Now we can enter the diagram from the X axis 8,000nm marker. We go up from our empty weight of 155t and first pass the red line at 155+30=185t. This means we can have all passengers with us on the flight, no need to block seats. Then we can see that the MTOW line passes our 8,000nm at around 203t empty weight+payload. This means we can add 203-185=18 tonnes of cargo on the trip. Our fuel load for the trip is now the MTOW minus our Zero Fuel Weight (ZFW), which is 347t minus our 203t we have used for empty weight+payload, i.e., we are carrying 144 tonnes of fuel on the trip.
We will not consume all this fuel. Around 10% is for our different reserves stipulated by FAA but also by our company OPS rules. If our mission was a normal one, these reserves would still be in our tanks when we have landed. Company and FAA rules allow that taxiing in to the gate can be done on these reserves; we have landed and don’t need the reserves any longer.
Weight or volume limited
So we could bring 18 tonnes of cargo with us on the trip? Not so fast! We have not checked if we have room for 18 tonnes of cargo. If we have room we are weight limited. If we don’t we will take-off volume limited. Here is how we can check what it will be.
First we need to know how many of our 32 LD3 container positions are taken by LD3s, which have passenger bags in them. We would have 23 LD3 positions left after the bag containers are loaded. Now it is all about how much the cargo weighs per m3 or cubic ft. Average values for the industry are 7lb per cubic ft or 112kg/m3. In this case, each LD3 would take 500kg of cargo and add 90 kilos of tare own weight to that.

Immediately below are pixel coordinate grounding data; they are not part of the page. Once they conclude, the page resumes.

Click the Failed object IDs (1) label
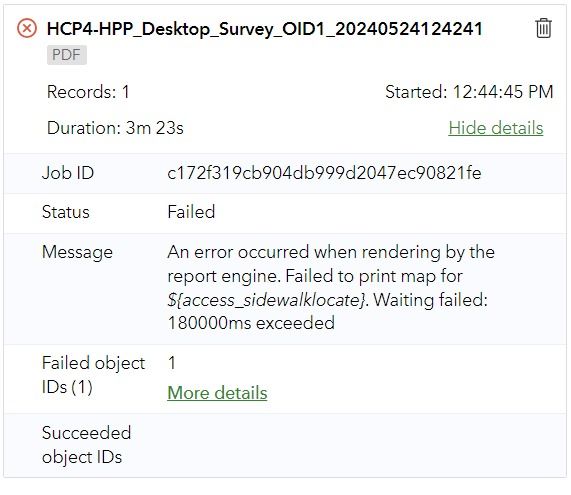Screen dimensions: 571x495 click(x=93, y=375)
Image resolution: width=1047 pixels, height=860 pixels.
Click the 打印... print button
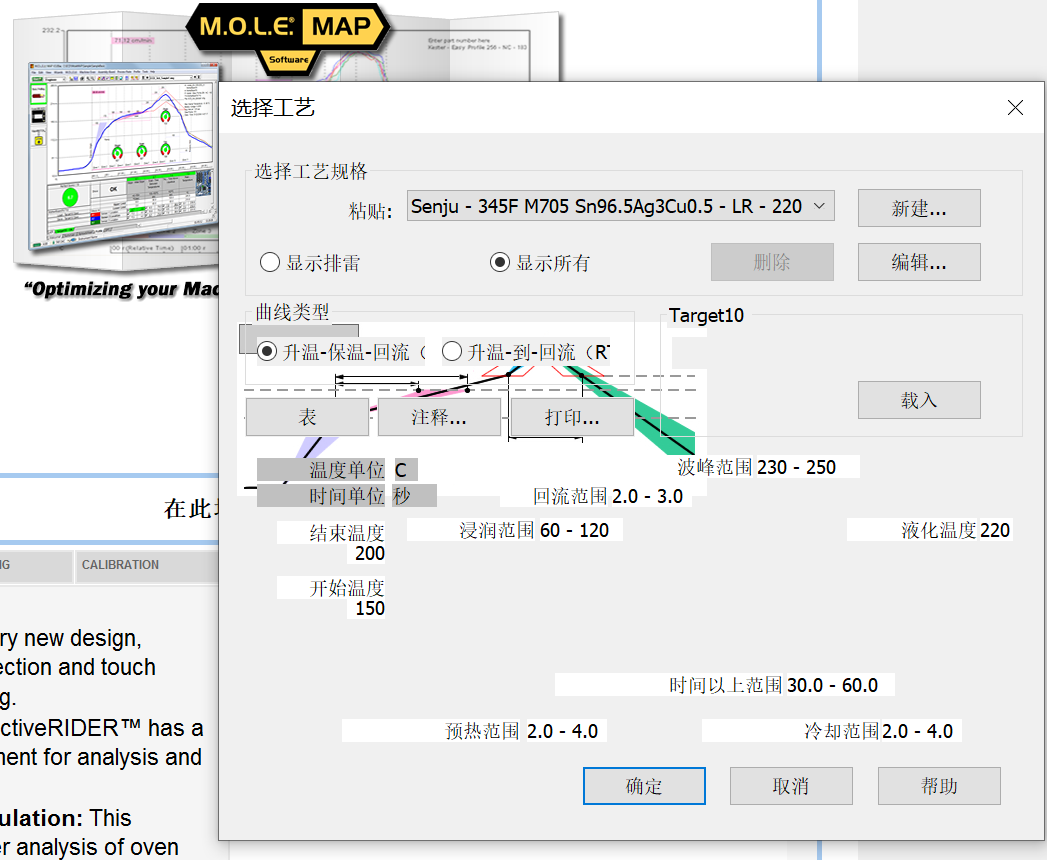tap(572, 417)
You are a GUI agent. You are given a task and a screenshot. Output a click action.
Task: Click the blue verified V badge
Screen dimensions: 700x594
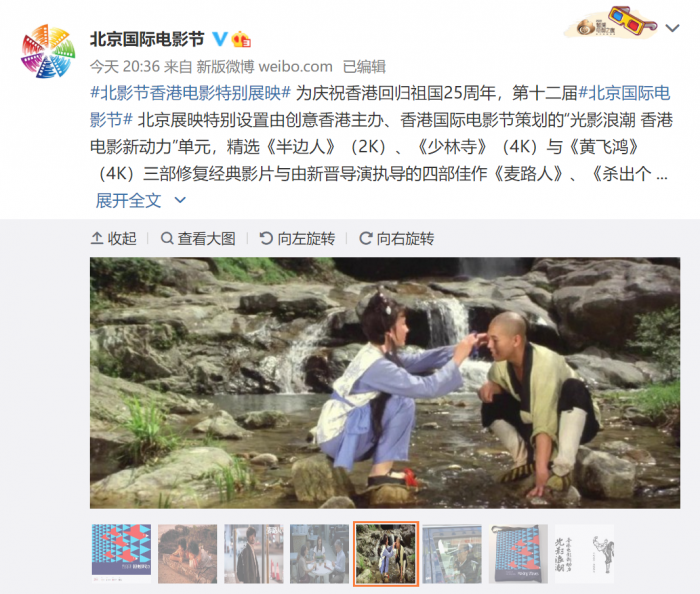[x=219, y=39]
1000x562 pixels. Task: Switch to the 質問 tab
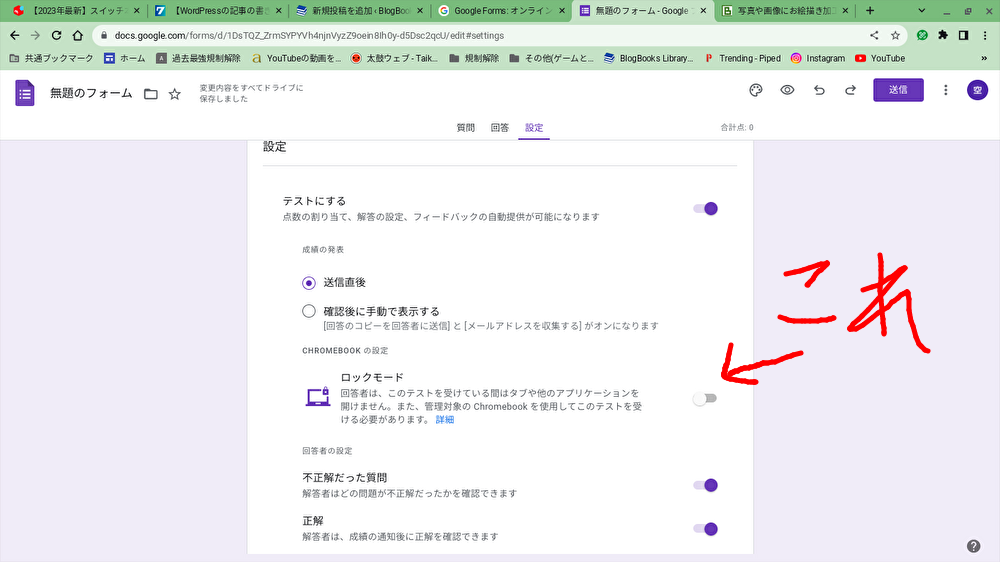click(465, 128)
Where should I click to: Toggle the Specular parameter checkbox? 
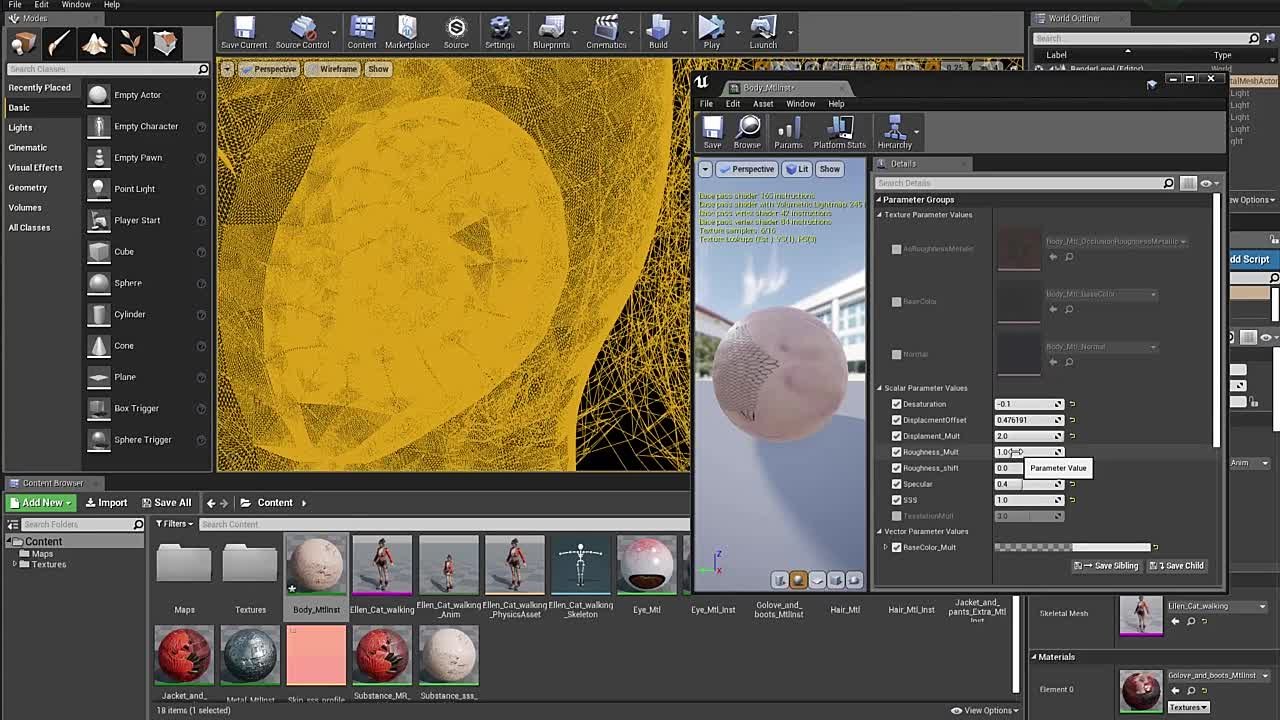[896, 484]
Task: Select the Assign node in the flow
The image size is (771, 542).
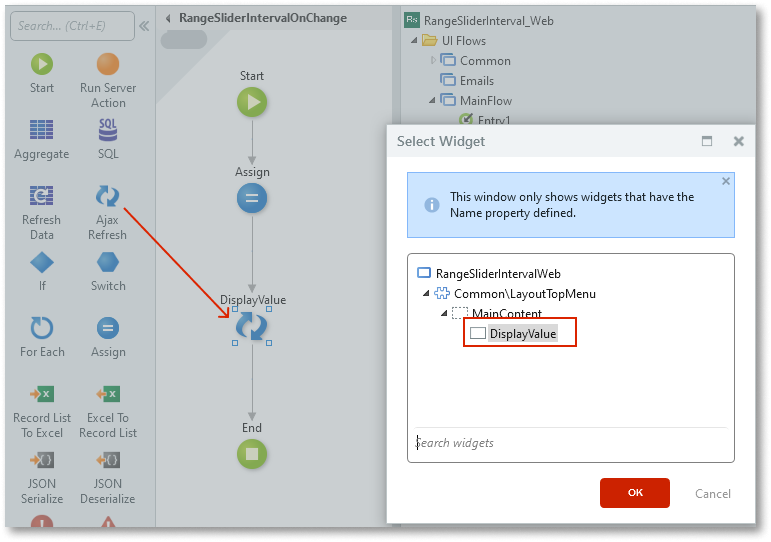Action: pos(252,198)
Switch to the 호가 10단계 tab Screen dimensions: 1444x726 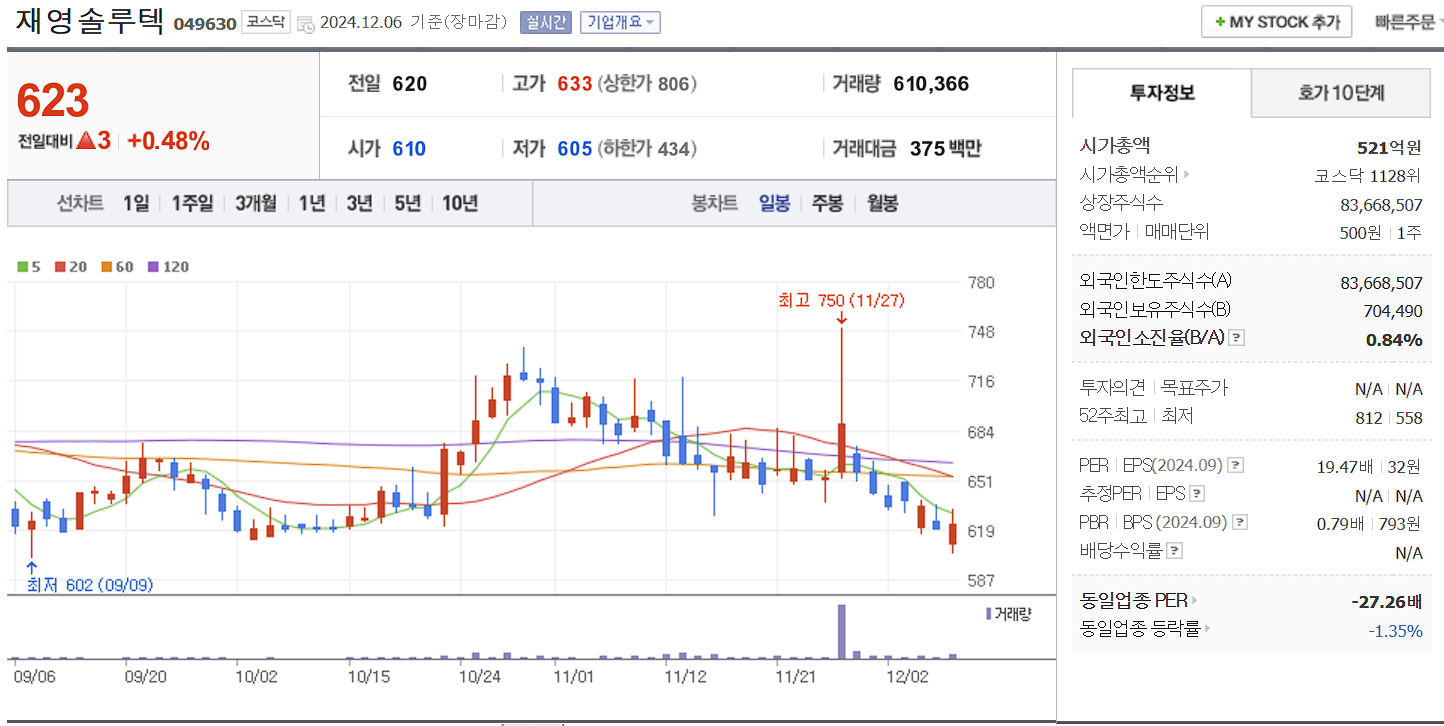coord(1341,93)
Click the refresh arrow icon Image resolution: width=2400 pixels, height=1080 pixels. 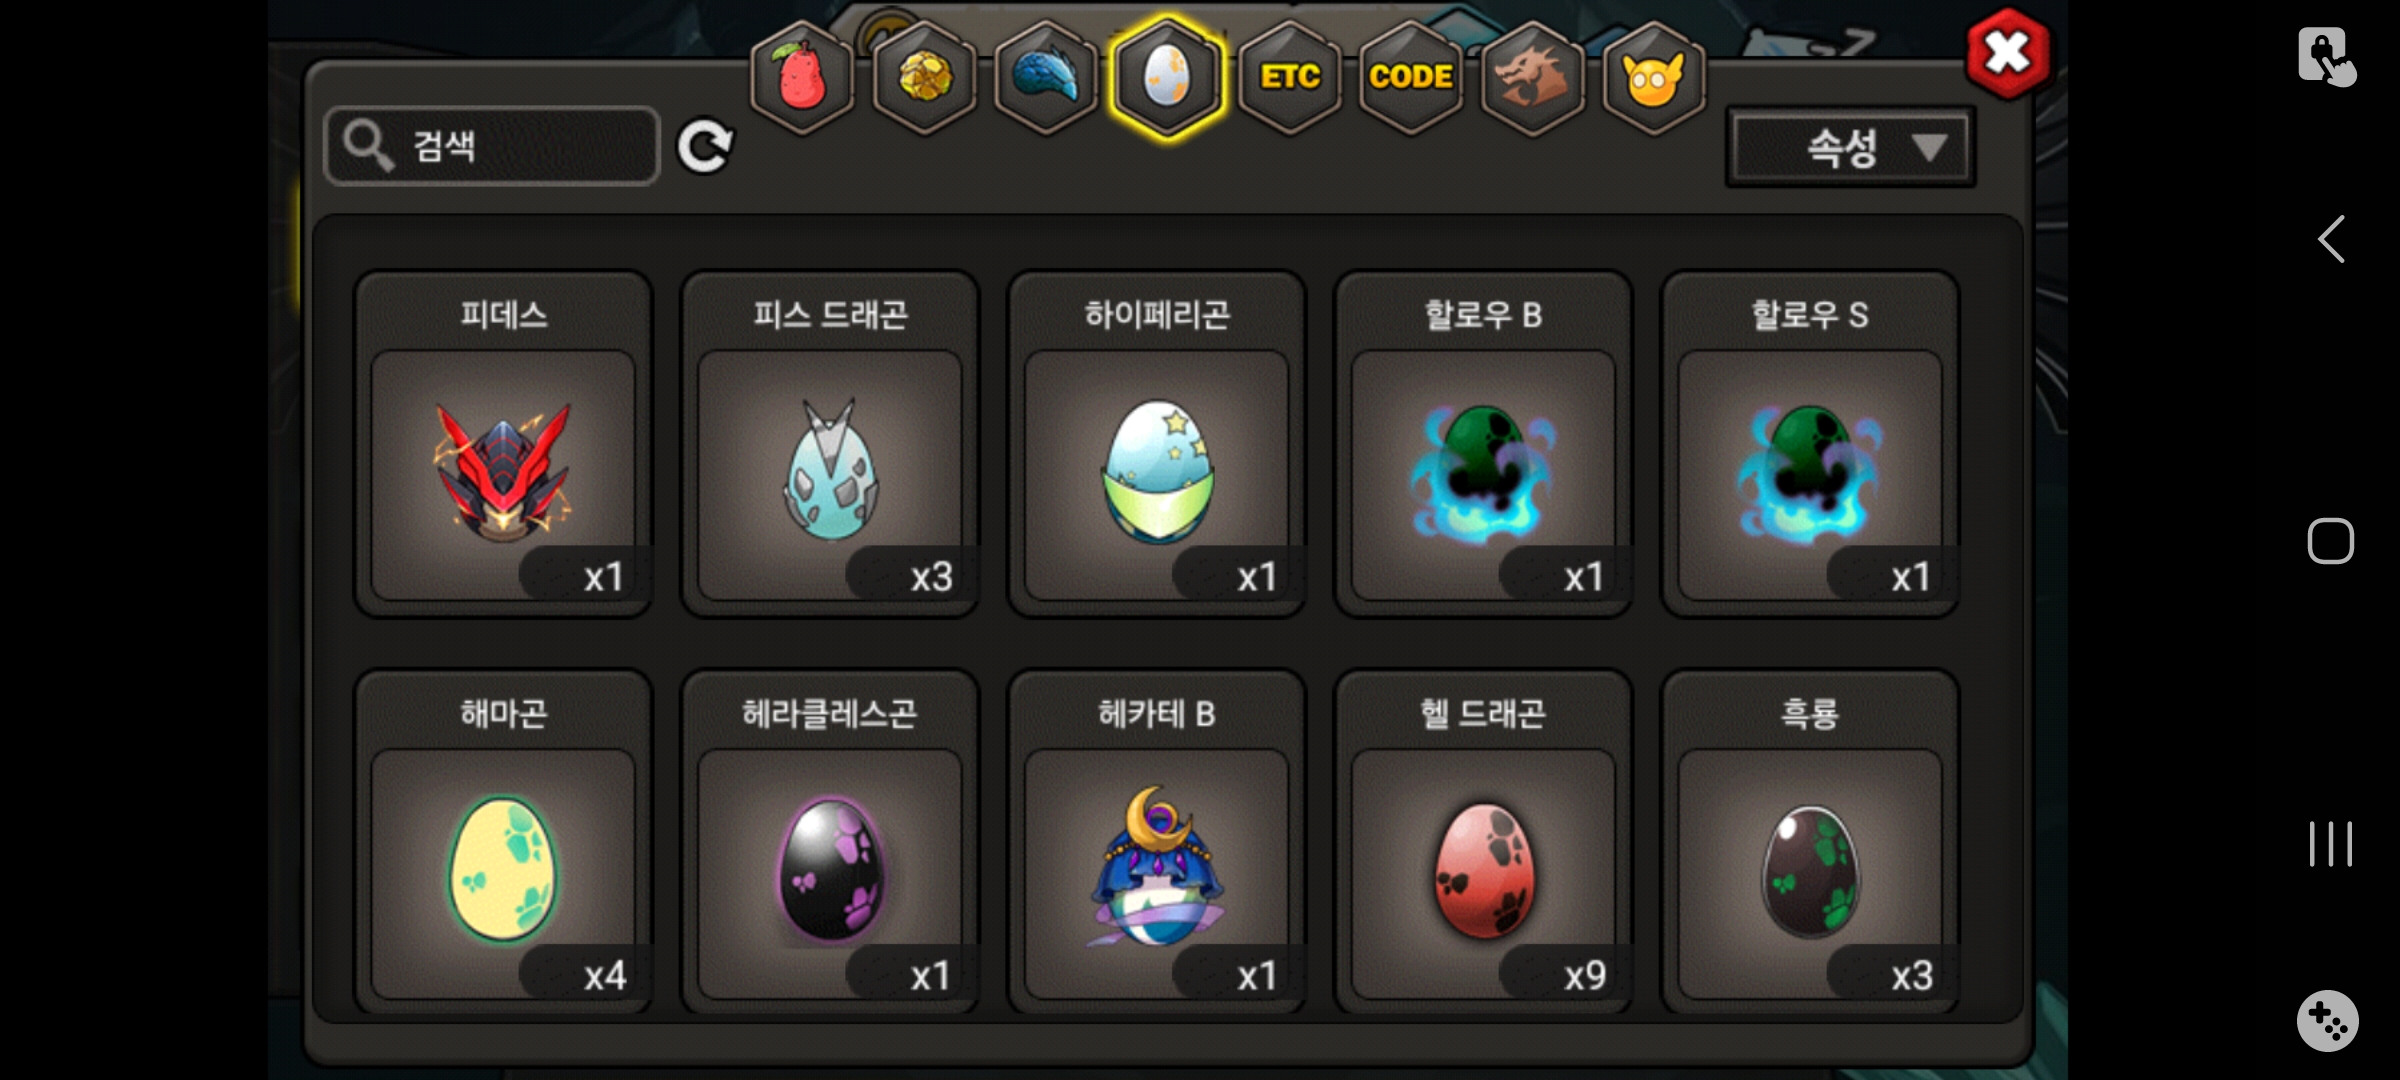[x=705, y=147]
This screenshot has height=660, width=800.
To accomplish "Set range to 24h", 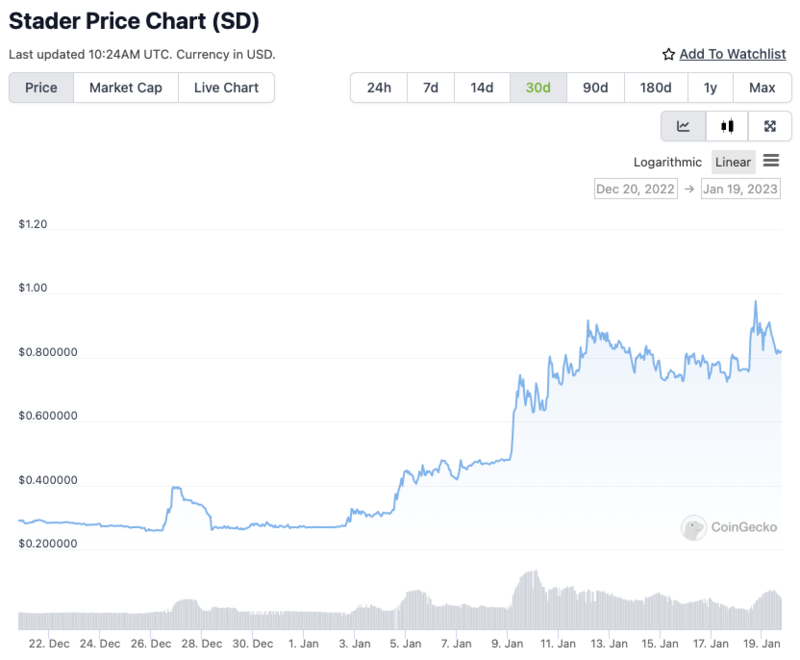I will coord(379,88).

To take on our 18 tonnes of additional weight, we need to divide with 590kg for each LD3 position. It equates to 31 LD3 containers that can be loaded before we reach MTOW for the aircraft. But we have only 23 left! Therefore we are volume limited. We can load 23 containers each holding on average 0.5t of cargo, i.e., we can get revenue for 11.5t of cargo, not 15.5t (we have to deduct the container’s empty weight) which would have been possible have we had space.
Would we have flown longer or with an aircraft which is less of a heavy lifter than the 777-200LR, we would have found that we would take-off with empty space in the cargo pit. We would have reached the aircraft’s weight limit for the trip before we ran out of space; we would have been space or volume limited instead of weight limited.
An aircraft which is loaded full is always taking off weight or volume limited; it is all about weight margins versus space margins.
apropos range/payload diagramms:
As a base item they are about capabilities.
What about adding fuel / cost for a z-axis metric as expanded information?
This would add in efficiency and allow very interesting comparisons between different types.
That could be easily done if TOW line is also indicated on these charts. Then Bjorn’s weight-limited and fuel-limited discussions would become even clearer. Unfortunately, neither Airbus nor Boeing does that, and for most users, it is superfluous anyway.
Hi Bjorn,
You are a natural-born teacher! I should know!
IMHO, it would be far better to label it as cargo volume limited, since volume begs the question whether it is fuel tank volume or cabin volume or …. The fuel capacity is usually specified in terms of liters or gallons, since that is what governs how much fuel can be loaded and the exact mass (not weight if we talk about kg, not Newton; unfortunately most people will freak out if we use Newtons for weight or wing loading) depends on the density of fuel being loaded and that can vary. Regardless, nice article.